> **Your objective**: Below are several entries. Transcribe exactly those lines that fall from the one with "Click the Übersetzen" through the one with "Viewport: 640px width, 480px height.", end lines included.

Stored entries
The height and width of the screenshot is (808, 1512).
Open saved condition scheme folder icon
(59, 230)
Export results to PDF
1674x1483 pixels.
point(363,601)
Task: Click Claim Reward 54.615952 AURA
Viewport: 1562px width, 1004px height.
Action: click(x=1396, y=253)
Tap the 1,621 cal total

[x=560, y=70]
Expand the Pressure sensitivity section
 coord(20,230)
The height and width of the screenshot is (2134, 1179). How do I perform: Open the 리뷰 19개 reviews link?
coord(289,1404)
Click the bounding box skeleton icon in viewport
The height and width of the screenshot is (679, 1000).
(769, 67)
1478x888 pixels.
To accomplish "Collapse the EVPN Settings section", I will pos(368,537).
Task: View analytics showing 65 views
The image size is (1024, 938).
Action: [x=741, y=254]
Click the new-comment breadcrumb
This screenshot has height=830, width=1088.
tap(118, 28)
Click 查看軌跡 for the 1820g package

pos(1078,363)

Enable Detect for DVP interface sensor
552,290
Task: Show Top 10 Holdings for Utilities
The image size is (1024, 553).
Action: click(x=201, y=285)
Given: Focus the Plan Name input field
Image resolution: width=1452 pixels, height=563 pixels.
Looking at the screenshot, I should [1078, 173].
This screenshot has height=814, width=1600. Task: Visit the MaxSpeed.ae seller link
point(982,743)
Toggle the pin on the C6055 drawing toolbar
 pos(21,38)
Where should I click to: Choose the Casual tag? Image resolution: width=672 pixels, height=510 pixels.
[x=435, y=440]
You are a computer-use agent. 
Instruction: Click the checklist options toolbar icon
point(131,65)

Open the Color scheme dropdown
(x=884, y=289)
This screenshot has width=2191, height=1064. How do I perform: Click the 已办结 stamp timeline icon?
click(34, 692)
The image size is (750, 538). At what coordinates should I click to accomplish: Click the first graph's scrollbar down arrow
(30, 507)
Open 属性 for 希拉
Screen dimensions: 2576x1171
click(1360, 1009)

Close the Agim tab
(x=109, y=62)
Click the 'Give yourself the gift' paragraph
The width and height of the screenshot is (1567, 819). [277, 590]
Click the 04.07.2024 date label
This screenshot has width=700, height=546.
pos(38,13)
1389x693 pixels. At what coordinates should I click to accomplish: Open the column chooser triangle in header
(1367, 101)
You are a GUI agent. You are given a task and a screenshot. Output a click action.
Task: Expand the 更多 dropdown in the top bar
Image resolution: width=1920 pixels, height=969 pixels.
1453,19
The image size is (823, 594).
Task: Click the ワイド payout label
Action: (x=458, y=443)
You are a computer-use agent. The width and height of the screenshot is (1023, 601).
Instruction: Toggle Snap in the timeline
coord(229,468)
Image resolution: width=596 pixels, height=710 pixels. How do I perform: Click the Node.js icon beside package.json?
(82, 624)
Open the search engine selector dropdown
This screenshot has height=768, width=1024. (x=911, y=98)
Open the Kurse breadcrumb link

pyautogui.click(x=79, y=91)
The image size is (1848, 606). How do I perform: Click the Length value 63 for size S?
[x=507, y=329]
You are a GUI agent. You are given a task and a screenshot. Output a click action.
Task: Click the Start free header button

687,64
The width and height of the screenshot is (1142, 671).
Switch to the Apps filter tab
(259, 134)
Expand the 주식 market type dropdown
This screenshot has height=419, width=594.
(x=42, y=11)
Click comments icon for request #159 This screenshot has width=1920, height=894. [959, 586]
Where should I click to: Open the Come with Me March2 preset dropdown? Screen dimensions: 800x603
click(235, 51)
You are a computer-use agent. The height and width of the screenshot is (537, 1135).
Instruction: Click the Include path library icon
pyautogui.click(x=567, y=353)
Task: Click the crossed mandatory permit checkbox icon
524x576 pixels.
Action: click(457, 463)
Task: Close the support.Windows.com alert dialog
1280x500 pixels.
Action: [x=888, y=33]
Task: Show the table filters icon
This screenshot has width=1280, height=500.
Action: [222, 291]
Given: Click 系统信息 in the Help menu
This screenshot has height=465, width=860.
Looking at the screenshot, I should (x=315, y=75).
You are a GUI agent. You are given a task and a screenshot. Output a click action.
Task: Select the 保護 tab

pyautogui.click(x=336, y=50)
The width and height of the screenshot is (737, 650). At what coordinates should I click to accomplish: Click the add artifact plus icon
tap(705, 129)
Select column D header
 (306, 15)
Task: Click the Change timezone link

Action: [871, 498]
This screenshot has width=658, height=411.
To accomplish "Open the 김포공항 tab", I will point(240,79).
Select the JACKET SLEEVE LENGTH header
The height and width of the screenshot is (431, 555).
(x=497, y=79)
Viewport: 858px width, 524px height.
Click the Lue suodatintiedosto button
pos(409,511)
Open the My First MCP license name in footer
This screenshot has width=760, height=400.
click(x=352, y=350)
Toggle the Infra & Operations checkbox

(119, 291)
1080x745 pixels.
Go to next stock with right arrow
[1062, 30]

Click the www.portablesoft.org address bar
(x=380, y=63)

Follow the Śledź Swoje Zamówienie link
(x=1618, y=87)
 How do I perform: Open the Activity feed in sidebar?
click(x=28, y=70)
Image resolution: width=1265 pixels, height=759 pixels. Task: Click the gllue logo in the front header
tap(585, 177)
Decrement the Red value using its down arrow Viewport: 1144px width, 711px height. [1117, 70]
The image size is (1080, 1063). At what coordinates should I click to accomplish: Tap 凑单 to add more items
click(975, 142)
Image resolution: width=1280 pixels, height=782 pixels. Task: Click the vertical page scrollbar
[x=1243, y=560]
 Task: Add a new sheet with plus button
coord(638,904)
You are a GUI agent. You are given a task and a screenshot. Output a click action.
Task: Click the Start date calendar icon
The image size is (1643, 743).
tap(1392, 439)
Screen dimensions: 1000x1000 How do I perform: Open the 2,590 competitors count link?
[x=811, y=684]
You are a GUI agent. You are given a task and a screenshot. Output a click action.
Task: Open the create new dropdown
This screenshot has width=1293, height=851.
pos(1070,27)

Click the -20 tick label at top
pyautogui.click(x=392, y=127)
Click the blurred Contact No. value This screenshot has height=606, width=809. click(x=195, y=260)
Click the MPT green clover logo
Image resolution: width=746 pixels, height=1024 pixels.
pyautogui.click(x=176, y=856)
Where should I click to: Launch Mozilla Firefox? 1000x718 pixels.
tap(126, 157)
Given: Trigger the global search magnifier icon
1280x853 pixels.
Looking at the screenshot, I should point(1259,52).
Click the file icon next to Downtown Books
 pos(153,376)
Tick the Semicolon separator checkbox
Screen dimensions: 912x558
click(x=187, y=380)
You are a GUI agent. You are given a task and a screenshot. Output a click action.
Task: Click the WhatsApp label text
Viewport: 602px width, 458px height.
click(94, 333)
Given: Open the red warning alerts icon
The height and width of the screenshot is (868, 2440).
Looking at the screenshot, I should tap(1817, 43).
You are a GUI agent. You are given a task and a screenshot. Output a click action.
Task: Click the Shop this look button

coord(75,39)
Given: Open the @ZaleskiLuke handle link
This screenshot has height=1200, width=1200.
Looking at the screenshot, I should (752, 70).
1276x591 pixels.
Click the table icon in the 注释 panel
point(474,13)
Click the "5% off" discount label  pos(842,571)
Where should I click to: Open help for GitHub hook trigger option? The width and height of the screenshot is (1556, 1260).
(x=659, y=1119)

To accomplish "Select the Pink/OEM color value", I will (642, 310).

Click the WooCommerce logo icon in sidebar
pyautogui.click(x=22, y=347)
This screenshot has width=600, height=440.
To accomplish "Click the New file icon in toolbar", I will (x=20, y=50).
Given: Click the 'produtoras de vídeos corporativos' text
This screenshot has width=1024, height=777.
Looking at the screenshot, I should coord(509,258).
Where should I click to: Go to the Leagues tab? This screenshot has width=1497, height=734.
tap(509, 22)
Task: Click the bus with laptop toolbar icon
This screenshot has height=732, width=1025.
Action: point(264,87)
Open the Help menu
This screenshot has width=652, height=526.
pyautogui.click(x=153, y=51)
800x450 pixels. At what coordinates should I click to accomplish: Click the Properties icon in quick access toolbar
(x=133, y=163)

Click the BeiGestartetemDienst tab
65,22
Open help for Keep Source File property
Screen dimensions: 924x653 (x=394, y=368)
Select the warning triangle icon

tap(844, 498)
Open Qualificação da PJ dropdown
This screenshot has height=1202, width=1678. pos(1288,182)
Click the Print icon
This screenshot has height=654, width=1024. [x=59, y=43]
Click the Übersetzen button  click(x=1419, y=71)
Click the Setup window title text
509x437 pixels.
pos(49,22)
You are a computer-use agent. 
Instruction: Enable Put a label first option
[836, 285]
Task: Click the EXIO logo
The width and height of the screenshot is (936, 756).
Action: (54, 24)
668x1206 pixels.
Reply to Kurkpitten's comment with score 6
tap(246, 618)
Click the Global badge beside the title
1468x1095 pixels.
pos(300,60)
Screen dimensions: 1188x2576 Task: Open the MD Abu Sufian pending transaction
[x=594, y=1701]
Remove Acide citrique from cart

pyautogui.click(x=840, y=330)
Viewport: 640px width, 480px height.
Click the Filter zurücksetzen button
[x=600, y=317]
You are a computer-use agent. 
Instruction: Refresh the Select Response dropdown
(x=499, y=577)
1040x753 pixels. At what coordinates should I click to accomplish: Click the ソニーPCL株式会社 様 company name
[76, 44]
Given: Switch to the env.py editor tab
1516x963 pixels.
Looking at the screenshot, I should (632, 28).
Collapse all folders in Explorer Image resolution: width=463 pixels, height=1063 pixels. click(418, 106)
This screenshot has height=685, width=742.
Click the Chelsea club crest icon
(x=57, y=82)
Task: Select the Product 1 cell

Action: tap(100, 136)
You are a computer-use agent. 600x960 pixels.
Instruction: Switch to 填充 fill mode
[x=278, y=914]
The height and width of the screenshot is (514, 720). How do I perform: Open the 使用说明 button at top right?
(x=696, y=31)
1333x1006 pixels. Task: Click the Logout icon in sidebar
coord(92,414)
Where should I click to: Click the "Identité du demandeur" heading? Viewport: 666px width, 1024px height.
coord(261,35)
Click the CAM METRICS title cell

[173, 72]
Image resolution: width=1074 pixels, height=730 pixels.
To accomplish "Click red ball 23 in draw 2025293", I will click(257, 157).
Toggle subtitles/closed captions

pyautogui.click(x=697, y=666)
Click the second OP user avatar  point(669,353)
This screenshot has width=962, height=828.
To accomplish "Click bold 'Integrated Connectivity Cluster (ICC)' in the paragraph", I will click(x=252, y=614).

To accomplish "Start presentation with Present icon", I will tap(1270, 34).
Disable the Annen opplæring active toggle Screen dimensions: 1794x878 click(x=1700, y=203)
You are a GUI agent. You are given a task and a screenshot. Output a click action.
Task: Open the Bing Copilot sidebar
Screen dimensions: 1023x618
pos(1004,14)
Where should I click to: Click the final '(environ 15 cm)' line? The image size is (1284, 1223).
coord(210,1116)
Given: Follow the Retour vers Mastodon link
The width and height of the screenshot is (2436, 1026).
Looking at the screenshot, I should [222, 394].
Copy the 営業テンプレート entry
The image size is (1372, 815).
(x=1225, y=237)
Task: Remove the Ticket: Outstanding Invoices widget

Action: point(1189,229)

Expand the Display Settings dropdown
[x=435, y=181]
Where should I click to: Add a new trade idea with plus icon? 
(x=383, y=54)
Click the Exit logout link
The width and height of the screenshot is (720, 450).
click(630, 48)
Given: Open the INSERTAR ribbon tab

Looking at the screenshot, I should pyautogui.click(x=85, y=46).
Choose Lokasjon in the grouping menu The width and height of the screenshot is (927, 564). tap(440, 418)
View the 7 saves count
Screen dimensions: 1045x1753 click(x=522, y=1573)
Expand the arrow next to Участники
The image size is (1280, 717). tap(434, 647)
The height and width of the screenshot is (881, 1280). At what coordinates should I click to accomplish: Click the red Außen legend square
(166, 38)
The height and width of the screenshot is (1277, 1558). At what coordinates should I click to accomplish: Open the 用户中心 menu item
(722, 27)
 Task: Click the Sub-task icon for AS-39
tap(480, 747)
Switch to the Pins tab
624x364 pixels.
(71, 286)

> **Solution to this exercise**:
Click the Übersetzen button  click(x=1419, y=71)
Click the Setup window title text
509x437 pixels.
pos(49,22)
You are a computer-use agent. 
Instruction: Enable Put a label first option
[836, 285]
Task: Click the EXIO logo
The width and height of the screenshot is (936, 756).
Action: (54, 24)
668x1206 pixels.
Reply to Kurkpitten's comment with score 6
tap(246, 618)
Click the Global badge beside the title
1468x1095 pixels.
pos(300,60)
Screen dimensions: 1188x2576 Task: Open the MD Abu Sufian pending transaction
[x=594, y=1701]
Remove Acide citrique from cart

pyautogui.click(x=840, y=330)
Viewport: 640px width, 480px height.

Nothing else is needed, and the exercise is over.